**Aim of the task**
Would you transcribe the whole listing exactly, minus its pictures?

**Provided records**
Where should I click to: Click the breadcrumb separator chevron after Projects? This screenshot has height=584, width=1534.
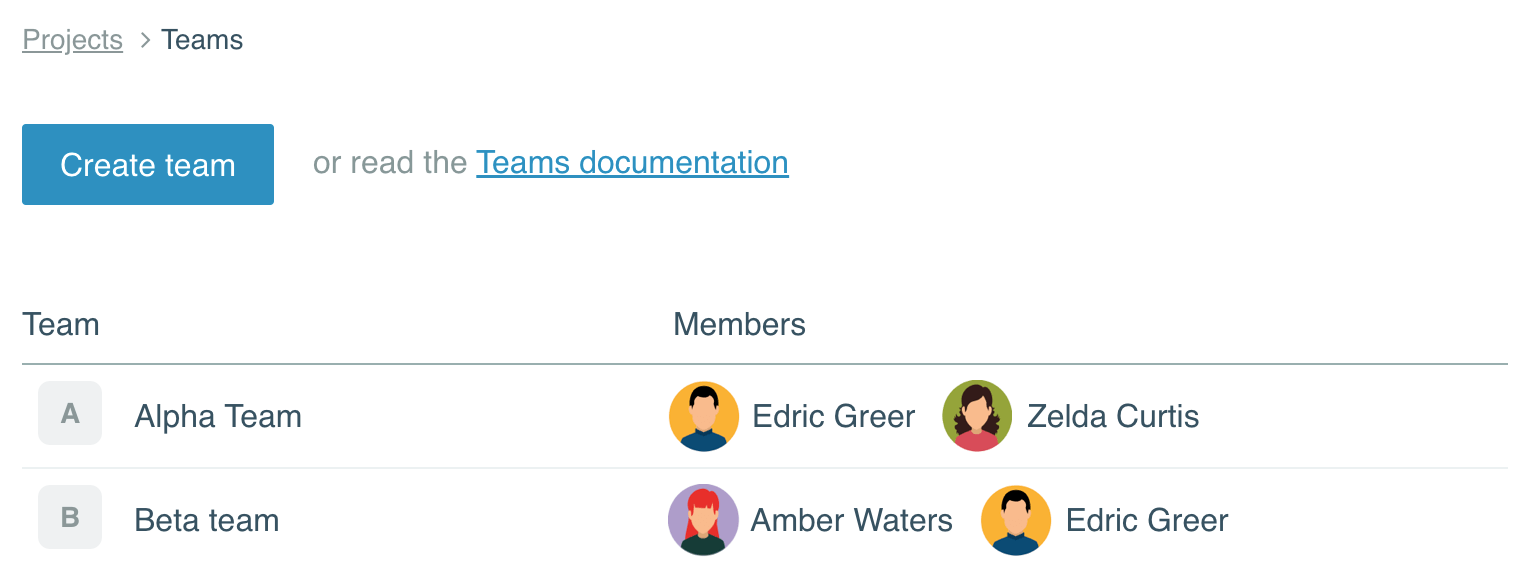145,40
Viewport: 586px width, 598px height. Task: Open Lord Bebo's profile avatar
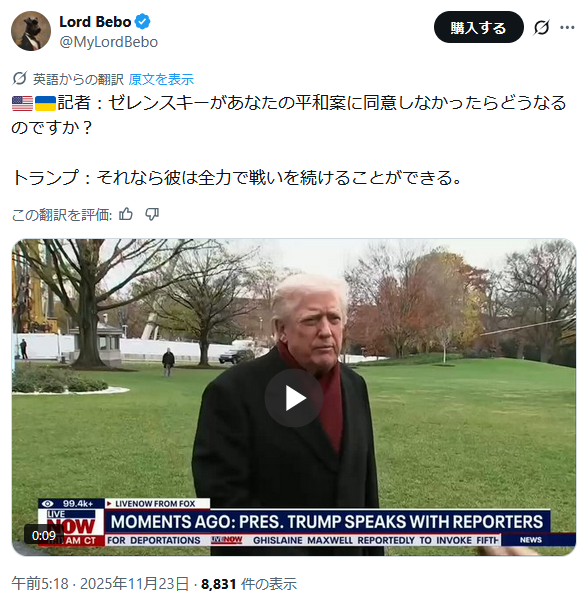tap(31, 31)
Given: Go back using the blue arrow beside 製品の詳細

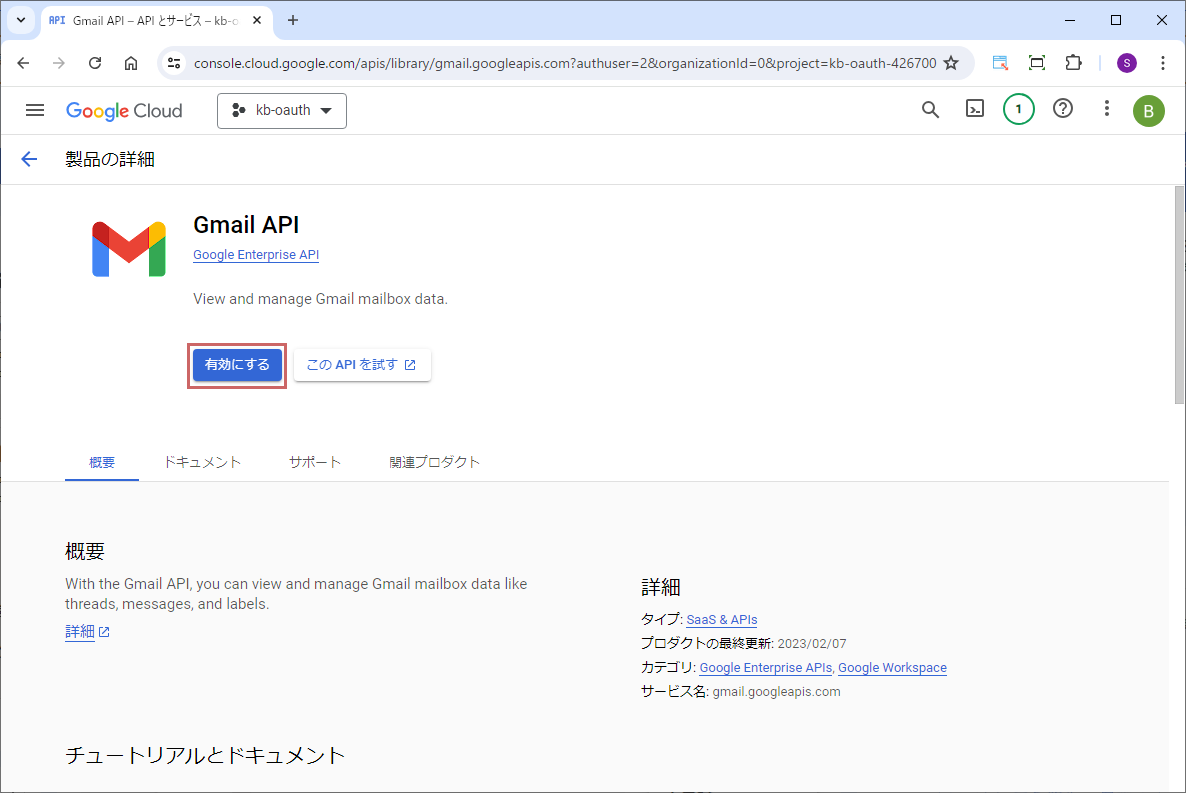Looking at the screenshot, I should (x=29, y=159).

**Result of the task**
Where should I click to: Click the breadcrumb separator chevron after Projects? This screenshot has height=584, width=1534.
145,40
Viewport: 586px width, 598px height. Task: Open Lord Bebo's profile avatar
tap(31, 31)
Given: Go back using the blue arrow beside 製品の詳細

Looking at the screenshot, I should (x=29, y=159).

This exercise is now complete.